Records shown below:

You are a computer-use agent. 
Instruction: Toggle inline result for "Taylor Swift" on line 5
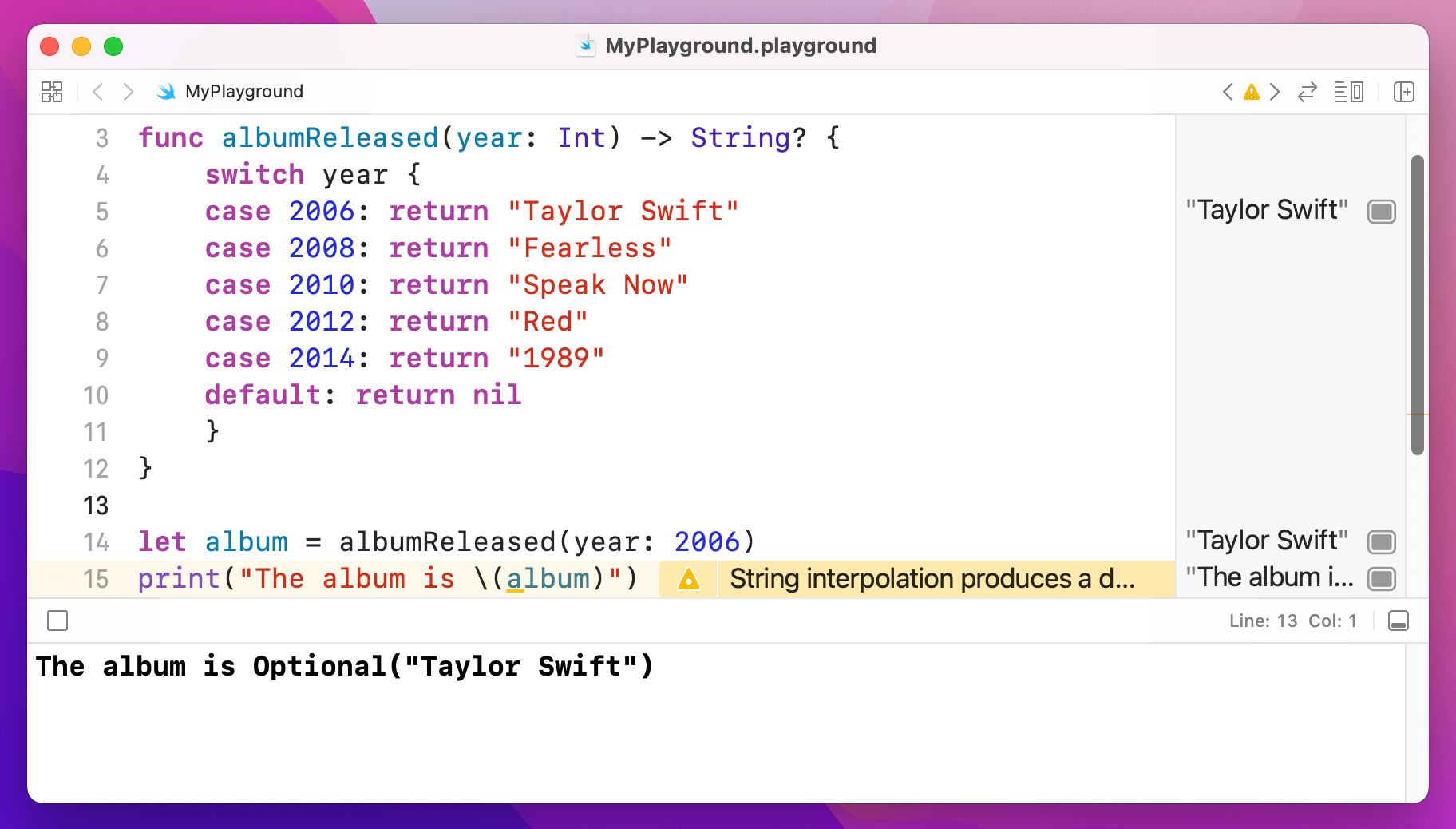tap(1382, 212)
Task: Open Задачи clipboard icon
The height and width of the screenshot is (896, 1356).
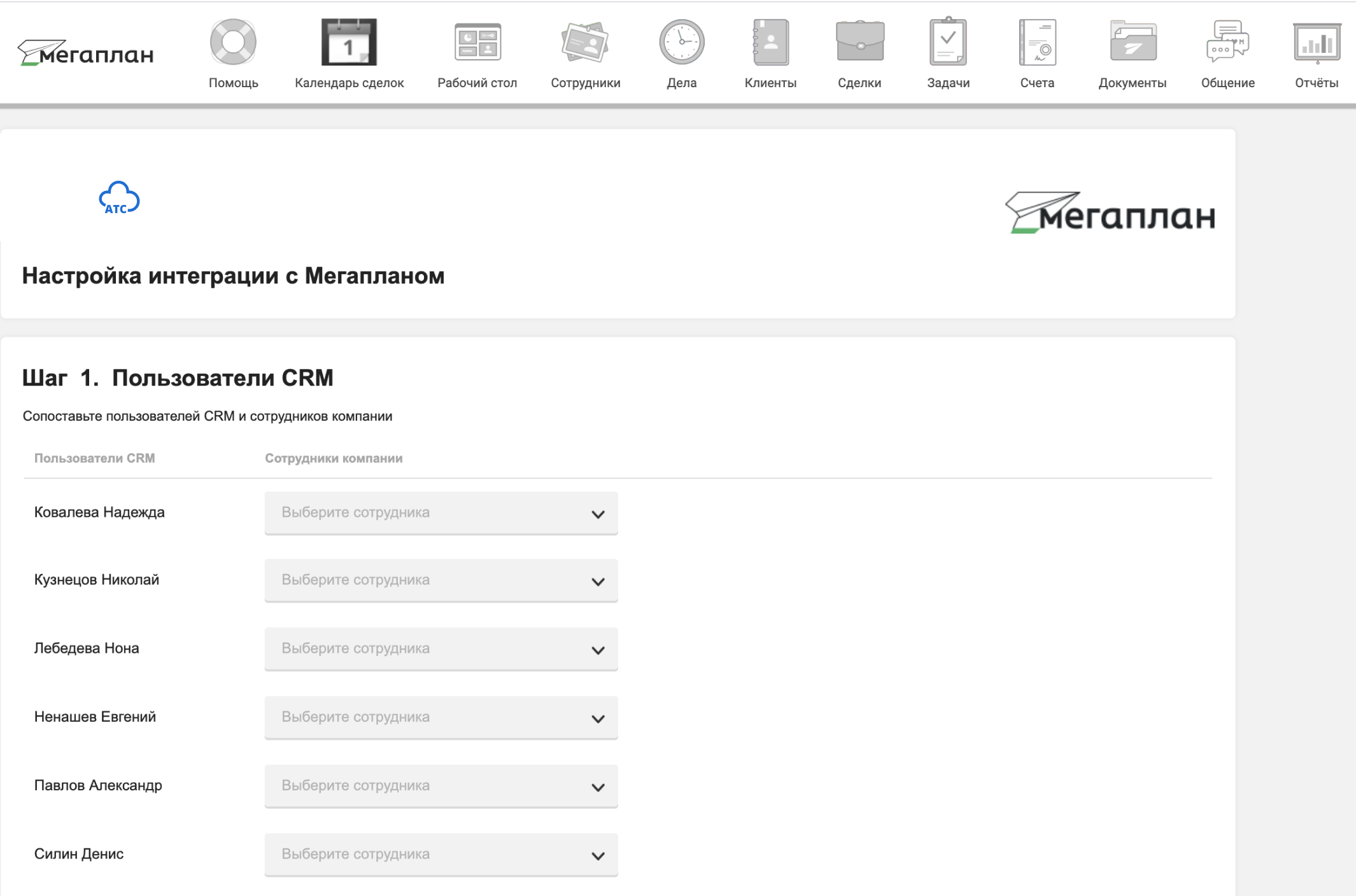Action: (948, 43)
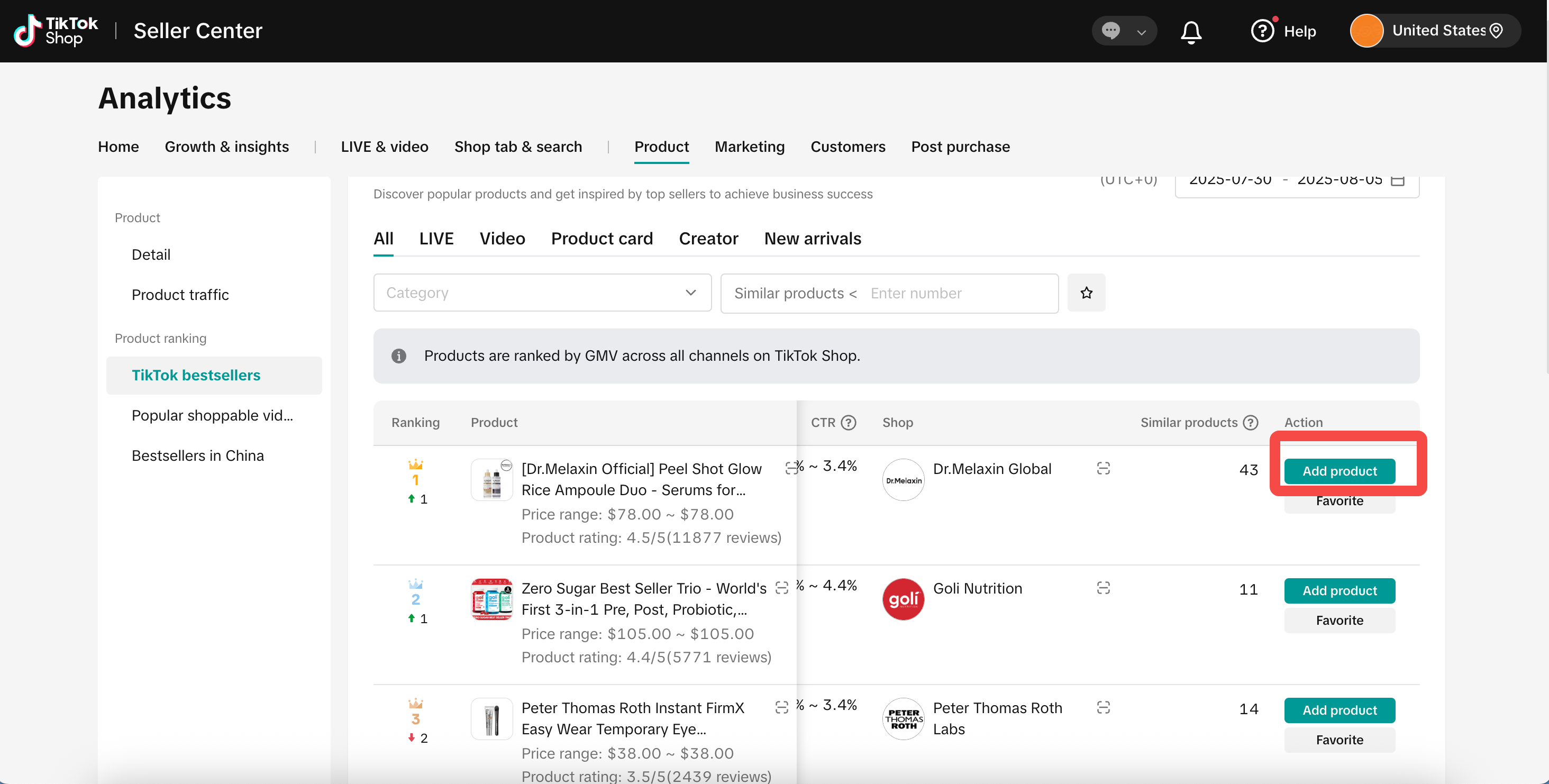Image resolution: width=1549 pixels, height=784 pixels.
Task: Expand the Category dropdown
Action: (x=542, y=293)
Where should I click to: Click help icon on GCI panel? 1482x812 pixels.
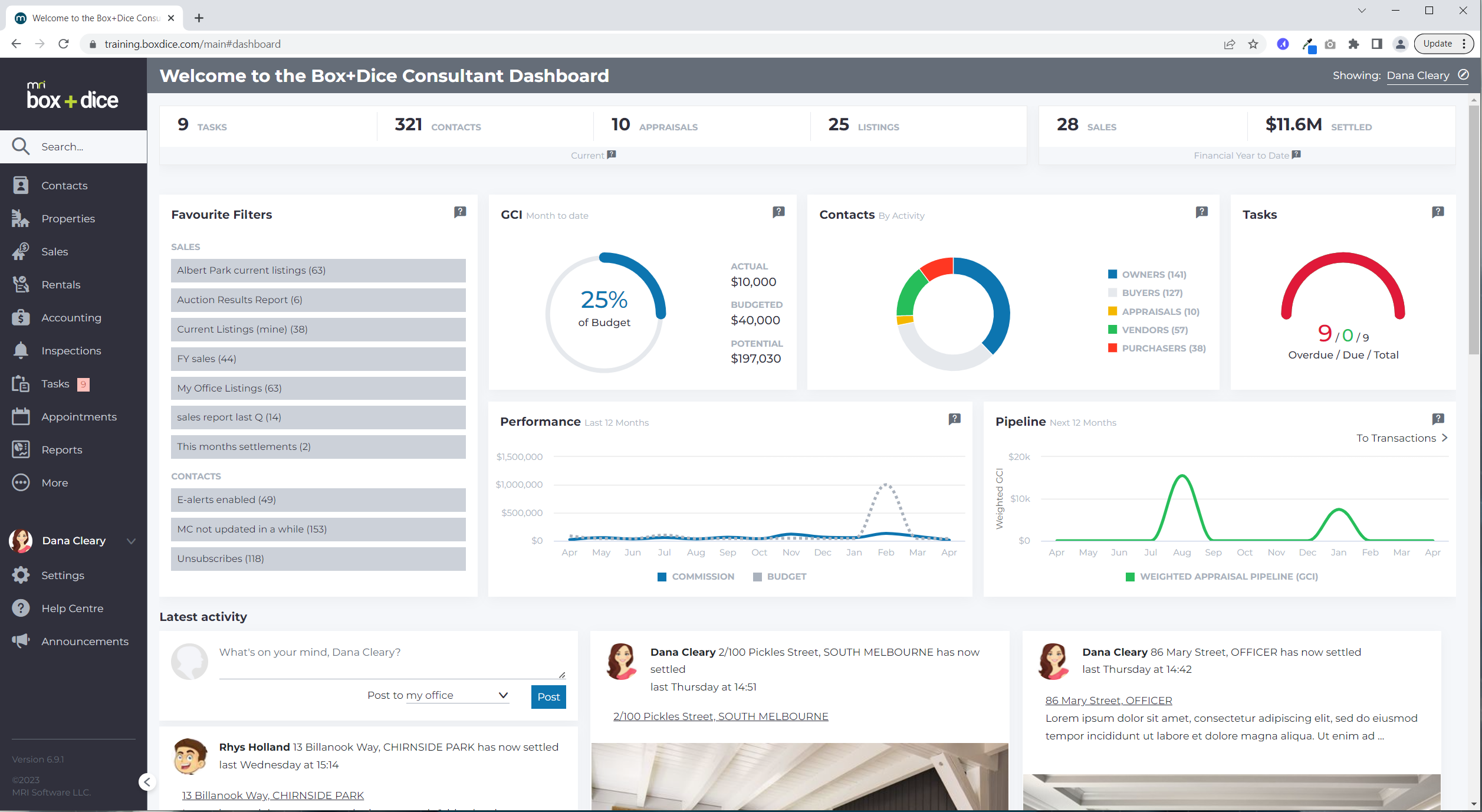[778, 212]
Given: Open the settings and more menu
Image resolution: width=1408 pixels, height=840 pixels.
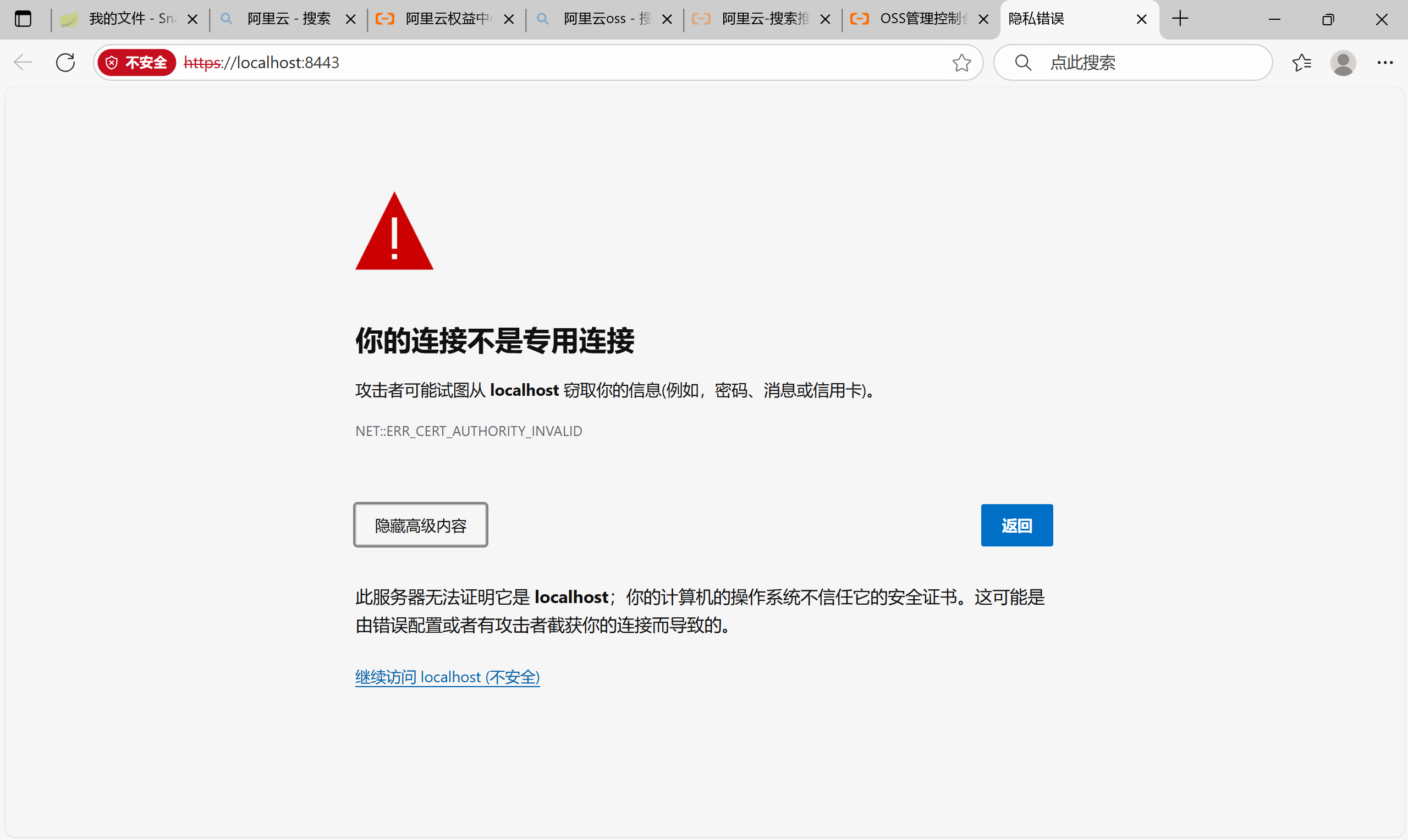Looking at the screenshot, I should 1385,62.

End of Records shown.

**Exercise directions**.
Once the line holding "Task: Open Задачи clipboard icon" is found, set down that line and every line after it, exactly, through the last line of the records above, omitting pictures.

**Exercise answer**.
Task: Open Задачи clipboard icon
The height and width of the screenshot is (896, 1356).
Action: (948, 43)
Image resolution: width=1549 pixels, height=784 pixels.
Task: Expand the Category dropdown
Action: (x=542, y=293)
Where should I click to: Click help icon on GCI panel? 1482x812 pixels.
[778, 212]
Given: Open the settings and more menu
Image resolution: width=1408 pixels, height=840 pixels.
Looking at the screenshot, I should 1385,62.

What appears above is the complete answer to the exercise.